Второе, что надо знать — это то, что «Евгений Онегин» написан в рифму. «Палка — селёдка» — не рифма, потому что её придумал Незнайка. «Тоска — музыка» — рифма, потому что её придумал Вознесенский. Рифмы «кровать — давать» и «мать — перемать» — мужские. Рифмы «мужчина — дурачина» и «козлина — кобелина» — женские. Рифма «эники-беники — ели вареники» — дактилическая. Рифма «долото — болото — золото» — мужско-женско-дактилическая. Рифмы «каменная — прачечная» и «кухонная — булочная» — гипердактилические и ассонансные. Рифмы «ёлки — палки» и «бляха — муха» — женские и диссонансные. В строфе про дядю видим, что у Пушкина рифмы тоже есть. Рифма «забавлять — поправлять» — глагольная, но звучная. Звучная, но глагольная — а к «-лять» ведь так и просится в рифму имя существительное. Рифма «занемог — не мог» — тоже глагольная и звучная, но какая-то не такая. Рифма «себя — тебя» — не глагольная, но и вообще никакая. Многие современные поэты справедливо полагают, что чем такие рифмы — лучше уж никаких. И пишут совсем без рифм.
С одной стороны, эти поэты совершенно справедливо рассуждают: если гонорар платится с количества строк, то какое вообще значение имеют рифмы?
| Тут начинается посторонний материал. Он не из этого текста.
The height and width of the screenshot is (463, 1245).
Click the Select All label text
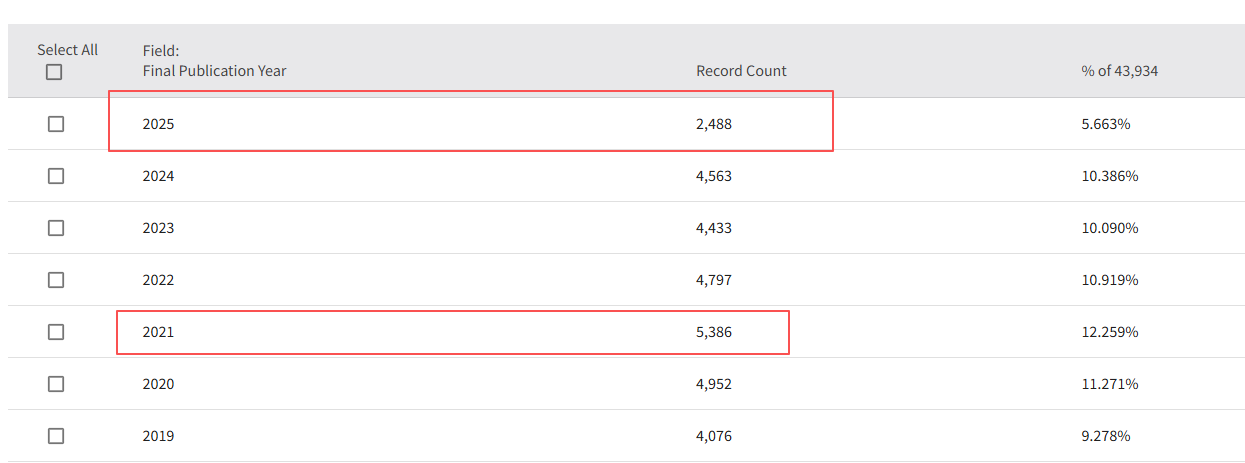point(68,50)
Но тут они не совсем правы, ибо рифмы — это те авторские метки, которыми стихотворные строки отделяются друг от друга. Можно, конечно, нашинковать текст помельче да как попало — ну и отдать в печать. Ан ведь и издатель не промах — ишь, за пустоту ещё платить! Он на этот случай специально держит технических редакторов, которые посмотрят этак на авторскую мелкую нарезку, ухмыльнутся криво да и давай себе упаковывать рассыпанные строчки поплотнее обратно. И ведь не докажешь потом ни в каком суде, что вначале-то всё было не так — а где в тексте метки-указки, что тут вот надо уже на следующую строку перепрыгнуть? Нету. А рифмы — это ж совсем другое дело! Тут уже и доказывать нечего, и так ведь всем ясно: вот тут «-лять» — и вот тут она же самая. Вот видите, насколько выгоднее писать в рифму, нежели без неё.
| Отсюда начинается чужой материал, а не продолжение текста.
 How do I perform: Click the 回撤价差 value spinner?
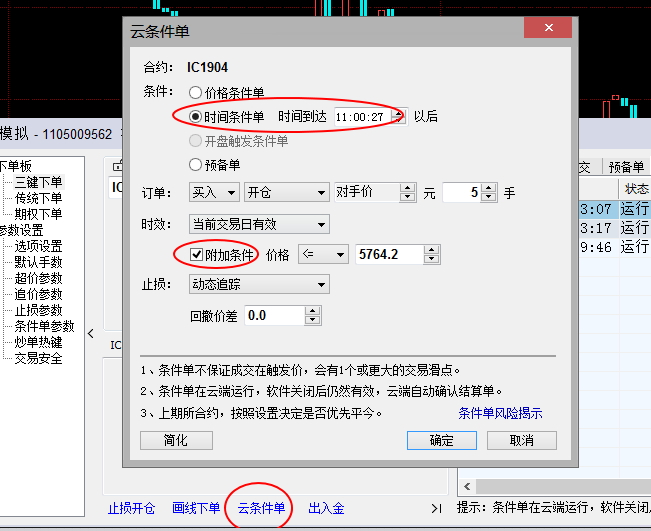point(313,316)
Третье, что полезно уяснить — это то, что «Евгений Онегин» написан ямбом. Ну то бишь метром таким, повторяющимися двусложными стопами с ударением на втором слоге: «Мой дЯдя сАмых чЕстных прАвил». А хорей — то же самое, что и ямб, только ударение в стопе на первом слоге. В самом начале мы уже говорили, что хореем написано «ВЕтер пО морЮ гулЯет». А ещё раньше мы познакомились и с дактилем — трёхсложной стопой с ударением на первом слоге: «И заслужИ для комАнды очкО». Думаю, что теперь вы и сами сможете припомнить или даже сочинить строки в метре амфибрахия и анапеста (трёхсложные стопы с ударением на втором и третьем слоге). Если у вас начнутся трудности с соблюдением стоп и ударений — не обращайте на это никакого внимания. Все эти нарушения метра — только кажущиеся, этакая аудиовизуальная иллюзия.
Дело в том, что метр стиха определяется совсем не тем, что в нём написано, а тем, куда в нём при чтении ставится ударение. А ударение в русском языке — вещь, как говорят, шибко вариативная. Вот мы взяли и прочитали: «ВЕтер пО морЮ гулЯет» — и получился хорей. Но что ж это за ударения такие — «пО морЮ»? «По мОрю», а не «пО морЮ»! Давайте прочитаем правильно: «ВЕтер по мОрю гулЯет» — вот вам уже и не хорей вовсе, а дактиль! И вообще, если уж на то пошло, то ударения в строке могут стоять как попало, нисколько при этом не нарушая назначенного метра. Вот у Пушкина в первой строке явно лишнее ударение в слове «мОй», в во второй строке — отсутствует требуемое ударение в «зАнемОг». Вот так же и вы пишите — как Пушкин. Если же вам укажут на лишнее ударение, ответьте загадочно: «Это — спондей!». А если укажут на отсутствующее ударение, ответьте снисходительно: «Это — пиррихий»!». Убьёте непрошенных редакторов и критиков интеллектом наповал. Вот видите, насколько выгоднее писать метром, нежели без него.